Assignment | Only the lines from the one containing "This screenshot has height=738, width=1242." through the one containing "Click the user profile avatar" should be printed, exactly as they appear below, with both ends included.

Data to examine |
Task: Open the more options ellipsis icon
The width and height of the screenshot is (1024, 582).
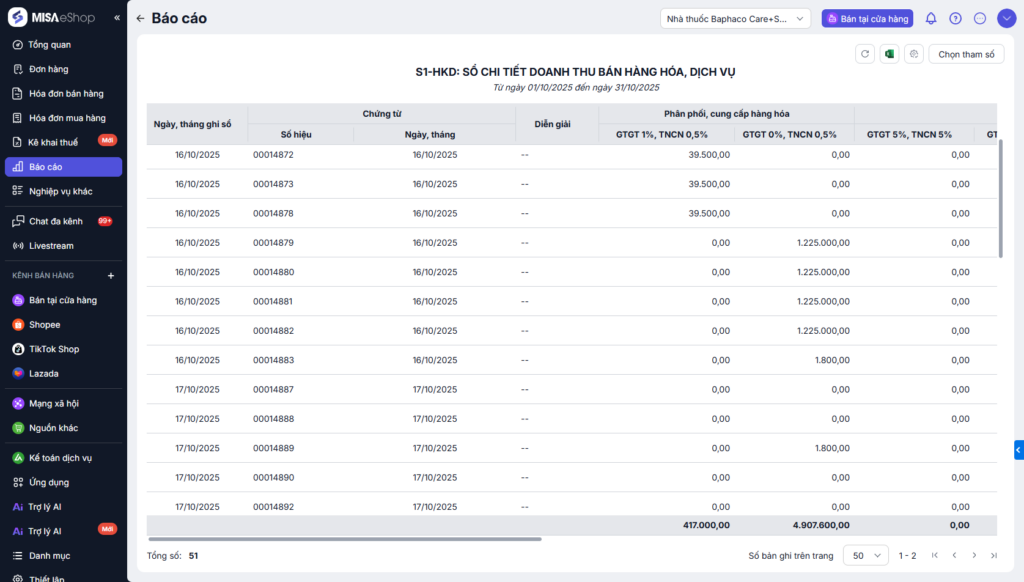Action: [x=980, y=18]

---

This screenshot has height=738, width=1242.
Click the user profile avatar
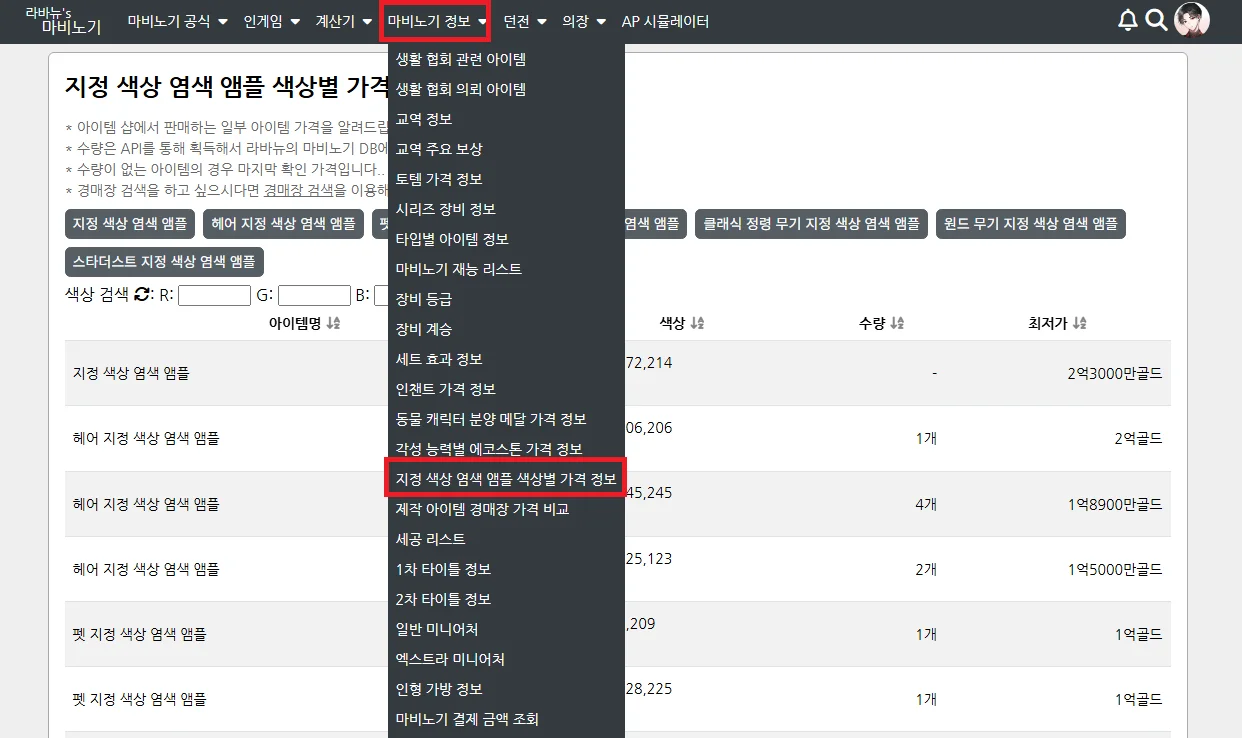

Answer to this task |
This screenshot has height=738, width=1242.
Click the user profile avatar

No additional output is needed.